>> BEGIN Data extract
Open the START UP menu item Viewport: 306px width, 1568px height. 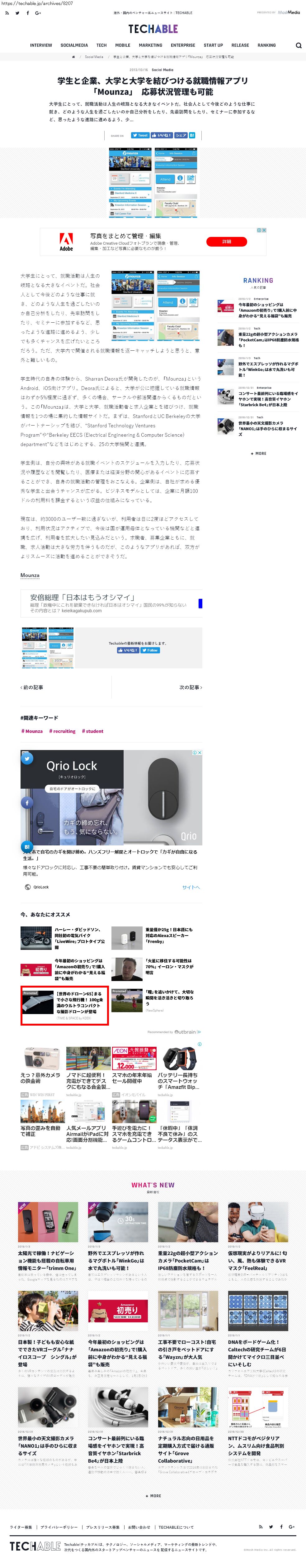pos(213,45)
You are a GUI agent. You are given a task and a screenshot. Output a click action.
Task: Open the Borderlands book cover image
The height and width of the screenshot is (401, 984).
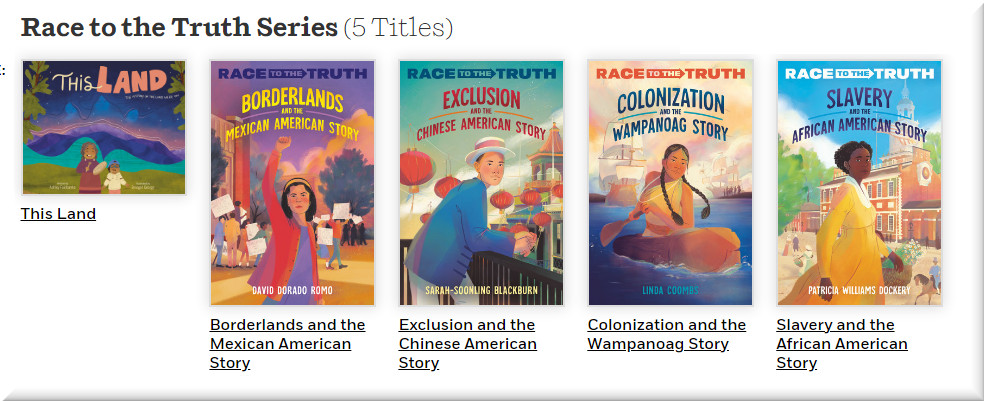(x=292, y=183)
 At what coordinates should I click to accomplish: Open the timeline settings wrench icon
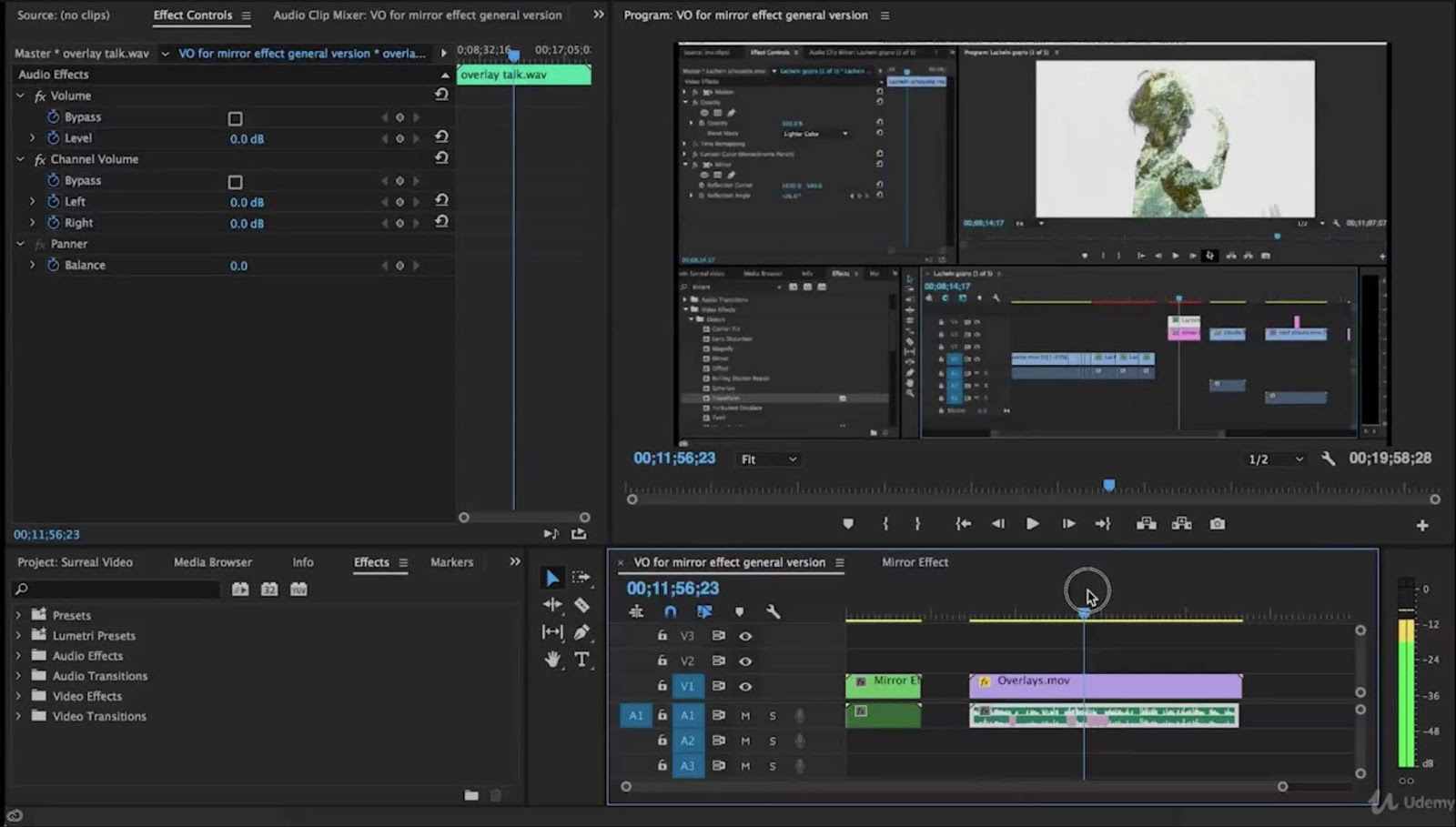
>> END Data extract
>> BEGIN Data extract
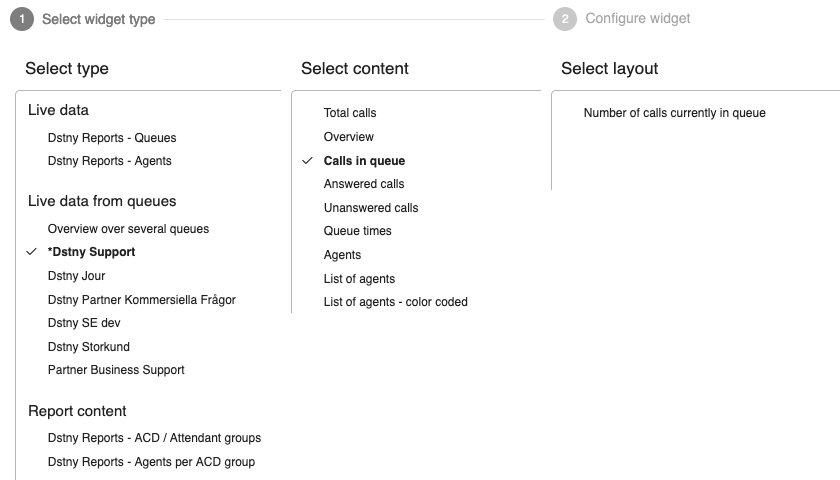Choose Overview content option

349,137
>> END Data extract
>> BEGIN Data extract
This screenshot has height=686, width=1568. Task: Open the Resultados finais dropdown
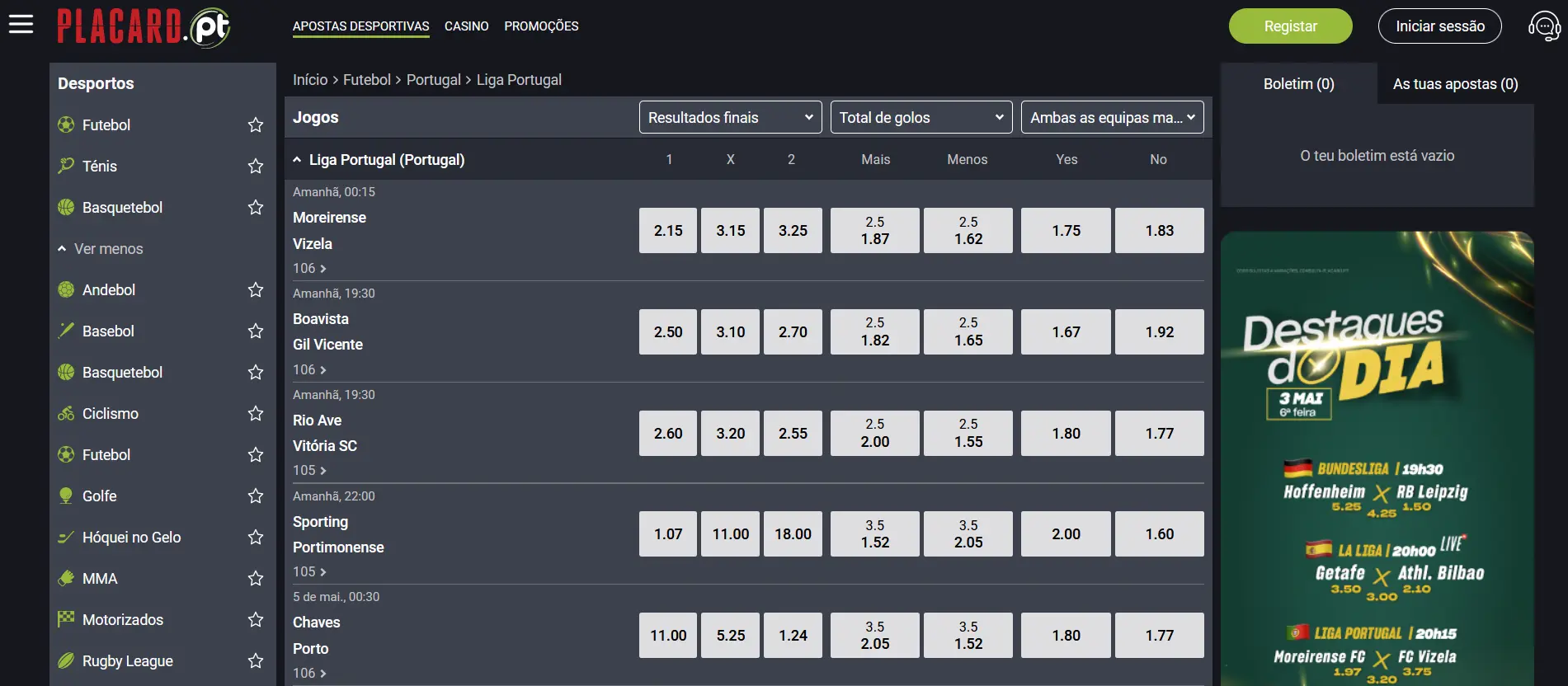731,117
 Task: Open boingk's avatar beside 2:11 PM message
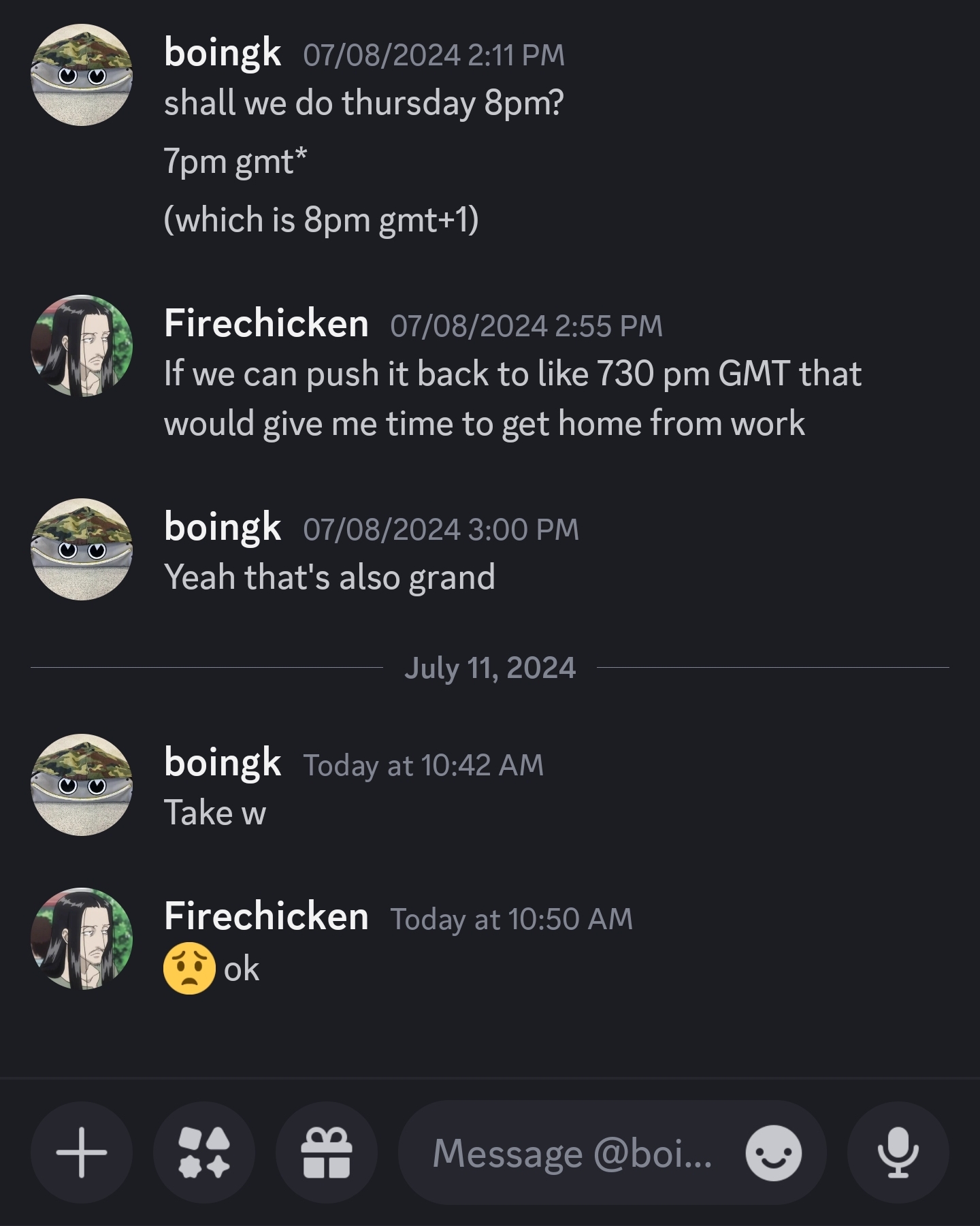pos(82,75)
>> END Data extract
◆ **Set problem**:
Reproduce the lines of the rows from the one containing "You are a GUI" through the one containing "At what coordinates", both included. Leave the pictures out of your answer.

◆ **Solution to the exercise**:
You are a GUI agent. You are given a task and a screenshot. Output a click action.
Task: Open the Borderlands book cover image
The height and width of the screenshot is (401, 984).
(x=292, y=183)
 At what coordinates should I click to accomplish: Open the timeline settings wrench icon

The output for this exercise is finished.